Search the data for "computer". Return each matching line.

THE INPUT —
----
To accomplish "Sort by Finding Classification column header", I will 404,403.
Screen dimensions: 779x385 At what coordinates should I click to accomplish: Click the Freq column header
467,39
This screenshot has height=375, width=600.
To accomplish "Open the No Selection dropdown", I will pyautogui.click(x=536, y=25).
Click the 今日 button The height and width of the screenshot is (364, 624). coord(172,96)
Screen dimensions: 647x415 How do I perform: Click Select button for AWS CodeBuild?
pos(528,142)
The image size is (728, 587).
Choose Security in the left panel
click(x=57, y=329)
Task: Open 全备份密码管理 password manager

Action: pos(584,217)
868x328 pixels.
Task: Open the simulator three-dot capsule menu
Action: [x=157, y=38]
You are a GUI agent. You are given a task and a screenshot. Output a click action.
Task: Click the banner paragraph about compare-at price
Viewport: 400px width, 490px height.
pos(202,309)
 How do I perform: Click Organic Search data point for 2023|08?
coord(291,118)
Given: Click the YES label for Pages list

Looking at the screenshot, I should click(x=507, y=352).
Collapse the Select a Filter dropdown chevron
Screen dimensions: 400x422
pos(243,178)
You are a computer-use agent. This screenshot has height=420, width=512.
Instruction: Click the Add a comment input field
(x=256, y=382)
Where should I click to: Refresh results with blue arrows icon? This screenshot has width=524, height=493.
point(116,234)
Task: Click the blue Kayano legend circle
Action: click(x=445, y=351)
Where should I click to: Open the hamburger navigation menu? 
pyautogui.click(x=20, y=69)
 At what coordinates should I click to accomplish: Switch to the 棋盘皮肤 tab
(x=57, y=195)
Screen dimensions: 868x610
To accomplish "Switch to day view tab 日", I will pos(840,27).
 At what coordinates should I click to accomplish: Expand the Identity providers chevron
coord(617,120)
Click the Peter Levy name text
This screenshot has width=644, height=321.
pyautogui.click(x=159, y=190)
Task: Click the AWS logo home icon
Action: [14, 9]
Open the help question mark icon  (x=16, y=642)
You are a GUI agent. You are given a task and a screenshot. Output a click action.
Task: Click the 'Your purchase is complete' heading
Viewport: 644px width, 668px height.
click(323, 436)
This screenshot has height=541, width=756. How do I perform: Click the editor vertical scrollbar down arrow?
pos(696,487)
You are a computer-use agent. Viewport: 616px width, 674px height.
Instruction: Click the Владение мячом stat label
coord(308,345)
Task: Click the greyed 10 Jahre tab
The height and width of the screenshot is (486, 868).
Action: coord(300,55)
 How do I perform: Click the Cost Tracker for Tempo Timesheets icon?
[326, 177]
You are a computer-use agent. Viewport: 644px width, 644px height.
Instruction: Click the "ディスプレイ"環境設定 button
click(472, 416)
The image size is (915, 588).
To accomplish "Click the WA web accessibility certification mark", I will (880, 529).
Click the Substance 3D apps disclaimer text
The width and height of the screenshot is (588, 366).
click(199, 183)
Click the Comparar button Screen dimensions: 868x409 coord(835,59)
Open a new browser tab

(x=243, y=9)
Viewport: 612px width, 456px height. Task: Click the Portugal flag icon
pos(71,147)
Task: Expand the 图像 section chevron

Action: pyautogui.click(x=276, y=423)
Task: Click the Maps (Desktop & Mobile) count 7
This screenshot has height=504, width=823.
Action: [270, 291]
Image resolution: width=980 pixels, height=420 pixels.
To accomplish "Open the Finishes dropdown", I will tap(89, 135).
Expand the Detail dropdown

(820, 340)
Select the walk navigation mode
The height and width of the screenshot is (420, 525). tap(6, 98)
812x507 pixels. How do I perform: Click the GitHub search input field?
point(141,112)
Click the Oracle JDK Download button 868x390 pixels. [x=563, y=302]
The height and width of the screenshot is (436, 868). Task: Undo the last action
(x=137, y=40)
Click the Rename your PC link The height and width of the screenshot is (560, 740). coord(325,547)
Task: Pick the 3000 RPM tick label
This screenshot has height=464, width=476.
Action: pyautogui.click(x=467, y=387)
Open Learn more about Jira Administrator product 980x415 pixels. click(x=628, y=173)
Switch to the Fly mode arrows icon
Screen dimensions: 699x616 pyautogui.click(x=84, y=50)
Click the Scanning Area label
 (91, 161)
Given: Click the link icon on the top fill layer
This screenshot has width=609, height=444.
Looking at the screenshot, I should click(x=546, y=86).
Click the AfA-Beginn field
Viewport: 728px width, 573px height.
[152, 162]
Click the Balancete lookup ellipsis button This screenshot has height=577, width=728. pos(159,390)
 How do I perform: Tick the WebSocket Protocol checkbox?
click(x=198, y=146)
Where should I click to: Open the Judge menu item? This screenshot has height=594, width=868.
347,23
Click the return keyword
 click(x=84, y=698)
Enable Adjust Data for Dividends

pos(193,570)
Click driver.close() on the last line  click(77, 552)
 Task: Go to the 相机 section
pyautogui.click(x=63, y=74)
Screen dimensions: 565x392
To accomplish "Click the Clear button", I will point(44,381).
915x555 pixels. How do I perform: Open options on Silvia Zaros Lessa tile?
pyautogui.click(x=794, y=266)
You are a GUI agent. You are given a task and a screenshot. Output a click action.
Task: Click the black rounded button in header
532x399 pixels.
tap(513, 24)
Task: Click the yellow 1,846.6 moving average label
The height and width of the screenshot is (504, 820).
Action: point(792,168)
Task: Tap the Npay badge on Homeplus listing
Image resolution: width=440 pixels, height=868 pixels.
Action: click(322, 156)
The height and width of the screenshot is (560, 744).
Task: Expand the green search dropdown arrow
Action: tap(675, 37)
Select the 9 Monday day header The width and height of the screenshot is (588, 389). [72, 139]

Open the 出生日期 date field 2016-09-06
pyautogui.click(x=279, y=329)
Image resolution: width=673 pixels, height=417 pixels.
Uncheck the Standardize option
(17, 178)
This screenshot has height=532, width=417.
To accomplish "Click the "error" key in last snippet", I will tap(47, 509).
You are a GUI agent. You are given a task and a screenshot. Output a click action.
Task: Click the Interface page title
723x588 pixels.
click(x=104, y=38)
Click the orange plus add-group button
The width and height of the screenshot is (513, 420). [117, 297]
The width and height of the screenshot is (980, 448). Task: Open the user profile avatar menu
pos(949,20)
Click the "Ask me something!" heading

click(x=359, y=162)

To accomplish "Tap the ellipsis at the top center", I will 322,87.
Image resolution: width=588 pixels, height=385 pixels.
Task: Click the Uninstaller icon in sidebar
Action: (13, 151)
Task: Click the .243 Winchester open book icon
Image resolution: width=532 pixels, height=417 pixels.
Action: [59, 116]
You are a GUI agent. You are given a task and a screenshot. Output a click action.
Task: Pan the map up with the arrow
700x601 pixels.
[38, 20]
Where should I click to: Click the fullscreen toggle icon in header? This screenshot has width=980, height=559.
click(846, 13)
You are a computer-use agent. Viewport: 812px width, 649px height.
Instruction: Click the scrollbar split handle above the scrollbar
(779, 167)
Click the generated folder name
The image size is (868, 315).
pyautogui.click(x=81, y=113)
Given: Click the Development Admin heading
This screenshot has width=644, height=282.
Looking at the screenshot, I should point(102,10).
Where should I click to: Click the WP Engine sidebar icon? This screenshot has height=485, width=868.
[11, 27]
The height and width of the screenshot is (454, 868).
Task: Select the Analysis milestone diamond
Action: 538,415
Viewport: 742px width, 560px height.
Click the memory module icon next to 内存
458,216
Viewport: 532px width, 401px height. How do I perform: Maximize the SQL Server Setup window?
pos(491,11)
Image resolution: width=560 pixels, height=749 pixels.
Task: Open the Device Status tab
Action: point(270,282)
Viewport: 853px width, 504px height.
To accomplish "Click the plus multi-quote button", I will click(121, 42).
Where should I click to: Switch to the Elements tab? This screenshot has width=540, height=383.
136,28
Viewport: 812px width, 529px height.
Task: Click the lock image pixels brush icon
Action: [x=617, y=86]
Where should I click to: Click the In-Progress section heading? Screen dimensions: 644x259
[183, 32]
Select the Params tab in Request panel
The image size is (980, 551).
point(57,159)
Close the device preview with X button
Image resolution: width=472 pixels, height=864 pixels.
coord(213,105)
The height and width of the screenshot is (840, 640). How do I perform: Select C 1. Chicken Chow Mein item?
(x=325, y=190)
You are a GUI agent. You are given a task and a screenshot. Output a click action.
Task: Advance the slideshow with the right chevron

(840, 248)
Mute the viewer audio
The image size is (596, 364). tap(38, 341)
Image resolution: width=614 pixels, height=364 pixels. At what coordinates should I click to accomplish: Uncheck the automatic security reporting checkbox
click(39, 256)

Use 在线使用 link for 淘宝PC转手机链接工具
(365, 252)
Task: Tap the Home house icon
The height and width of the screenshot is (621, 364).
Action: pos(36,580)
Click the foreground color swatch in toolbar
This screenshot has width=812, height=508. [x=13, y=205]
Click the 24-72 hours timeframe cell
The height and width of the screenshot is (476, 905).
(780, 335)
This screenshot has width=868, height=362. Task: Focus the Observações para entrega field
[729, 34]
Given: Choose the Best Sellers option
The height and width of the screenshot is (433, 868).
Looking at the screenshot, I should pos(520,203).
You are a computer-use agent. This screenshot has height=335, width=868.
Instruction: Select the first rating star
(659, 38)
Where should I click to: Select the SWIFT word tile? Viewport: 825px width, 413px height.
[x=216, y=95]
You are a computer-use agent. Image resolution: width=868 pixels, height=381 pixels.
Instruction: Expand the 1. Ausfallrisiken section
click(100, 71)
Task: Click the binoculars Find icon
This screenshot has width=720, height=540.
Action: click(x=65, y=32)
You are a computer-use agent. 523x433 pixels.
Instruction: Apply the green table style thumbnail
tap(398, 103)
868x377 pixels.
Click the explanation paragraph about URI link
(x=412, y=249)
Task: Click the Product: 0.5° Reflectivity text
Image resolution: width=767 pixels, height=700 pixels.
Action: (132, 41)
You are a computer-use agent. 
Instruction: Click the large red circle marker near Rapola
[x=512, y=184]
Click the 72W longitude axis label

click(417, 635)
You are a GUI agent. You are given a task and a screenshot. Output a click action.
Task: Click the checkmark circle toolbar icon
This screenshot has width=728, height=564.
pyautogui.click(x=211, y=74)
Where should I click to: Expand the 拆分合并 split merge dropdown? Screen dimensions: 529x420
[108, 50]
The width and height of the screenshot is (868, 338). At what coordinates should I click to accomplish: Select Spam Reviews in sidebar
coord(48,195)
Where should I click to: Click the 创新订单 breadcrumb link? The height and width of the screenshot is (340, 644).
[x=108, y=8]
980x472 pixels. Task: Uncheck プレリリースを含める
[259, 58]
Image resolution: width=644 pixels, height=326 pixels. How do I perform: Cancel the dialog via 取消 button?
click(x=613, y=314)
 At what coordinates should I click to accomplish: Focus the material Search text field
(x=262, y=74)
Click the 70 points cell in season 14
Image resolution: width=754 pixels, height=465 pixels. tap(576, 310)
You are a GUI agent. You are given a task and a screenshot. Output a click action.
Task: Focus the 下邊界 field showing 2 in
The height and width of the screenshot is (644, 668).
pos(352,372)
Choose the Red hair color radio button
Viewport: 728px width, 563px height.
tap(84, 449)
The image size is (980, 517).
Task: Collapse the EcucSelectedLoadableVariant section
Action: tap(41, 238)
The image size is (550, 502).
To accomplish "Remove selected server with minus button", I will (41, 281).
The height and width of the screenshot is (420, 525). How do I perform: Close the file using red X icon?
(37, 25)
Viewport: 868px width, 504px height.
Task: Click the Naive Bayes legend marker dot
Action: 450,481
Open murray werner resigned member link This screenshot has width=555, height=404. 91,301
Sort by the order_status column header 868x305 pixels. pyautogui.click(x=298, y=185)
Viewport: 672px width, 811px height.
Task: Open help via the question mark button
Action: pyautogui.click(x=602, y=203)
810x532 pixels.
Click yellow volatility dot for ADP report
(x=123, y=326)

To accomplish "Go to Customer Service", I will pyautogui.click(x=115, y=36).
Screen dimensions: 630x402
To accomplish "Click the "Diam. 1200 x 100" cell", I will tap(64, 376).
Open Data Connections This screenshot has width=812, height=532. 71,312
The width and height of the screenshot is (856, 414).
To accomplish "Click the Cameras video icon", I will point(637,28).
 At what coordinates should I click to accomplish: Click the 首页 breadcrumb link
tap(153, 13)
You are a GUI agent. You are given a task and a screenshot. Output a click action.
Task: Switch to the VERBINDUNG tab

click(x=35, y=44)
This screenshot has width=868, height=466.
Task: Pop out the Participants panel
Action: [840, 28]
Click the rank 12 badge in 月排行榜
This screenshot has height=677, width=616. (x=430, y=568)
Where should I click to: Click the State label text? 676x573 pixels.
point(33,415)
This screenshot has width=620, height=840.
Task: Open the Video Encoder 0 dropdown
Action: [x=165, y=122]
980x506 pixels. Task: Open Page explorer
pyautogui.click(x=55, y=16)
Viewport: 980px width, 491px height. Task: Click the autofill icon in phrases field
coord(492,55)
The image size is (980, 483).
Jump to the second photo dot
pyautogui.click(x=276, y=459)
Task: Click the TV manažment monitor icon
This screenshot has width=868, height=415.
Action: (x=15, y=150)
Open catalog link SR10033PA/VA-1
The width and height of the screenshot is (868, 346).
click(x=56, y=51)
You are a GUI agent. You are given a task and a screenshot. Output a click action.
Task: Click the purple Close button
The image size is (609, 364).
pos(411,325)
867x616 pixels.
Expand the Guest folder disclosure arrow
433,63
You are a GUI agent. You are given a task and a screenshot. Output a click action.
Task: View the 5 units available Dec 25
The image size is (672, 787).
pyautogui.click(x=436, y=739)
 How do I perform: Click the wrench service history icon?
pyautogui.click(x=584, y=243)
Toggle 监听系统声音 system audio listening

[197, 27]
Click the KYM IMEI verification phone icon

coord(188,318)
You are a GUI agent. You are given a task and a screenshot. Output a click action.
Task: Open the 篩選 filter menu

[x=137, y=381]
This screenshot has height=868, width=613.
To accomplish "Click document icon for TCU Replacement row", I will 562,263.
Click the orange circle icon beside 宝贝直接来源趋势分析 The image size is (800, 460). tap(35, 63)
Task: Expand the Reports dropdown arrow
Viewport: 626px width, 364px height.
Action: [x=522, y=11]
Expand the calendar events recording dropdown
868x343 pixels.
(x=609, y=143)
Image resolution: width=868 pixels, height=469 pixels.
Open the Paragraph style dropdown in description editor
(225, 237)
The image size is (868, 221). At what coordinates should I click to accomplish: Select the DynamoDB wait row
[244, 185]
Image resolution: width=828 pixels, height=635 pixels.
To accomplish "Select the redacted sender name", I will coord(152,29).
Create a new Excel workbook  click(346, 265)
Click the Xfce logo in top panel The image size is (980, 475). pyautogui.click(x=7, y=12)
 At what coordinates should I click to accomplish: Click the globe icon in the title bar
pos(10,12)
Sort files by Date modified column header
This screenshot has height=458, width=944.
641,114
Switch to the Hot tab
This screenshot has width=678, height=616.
----
RESPONSE AREA —
You are a computer-use agent. This screenshot has height=420, width=512.
You are a computer-use agent. Viewport: 616px width, 674px height.
You are a computer-use agent. Viewport: 644px width, 644px height.
You are a computer-use agent. Viewport: 812px width, 649px height.
You are a computer-use agent. This screenshot has height=335, width=868.
You are a computer-use agent. Image resolution: width=868 pixels, height=381 pixels.
You are a computer-use agent. 523x433 pixels.
You are a computer-use agent. 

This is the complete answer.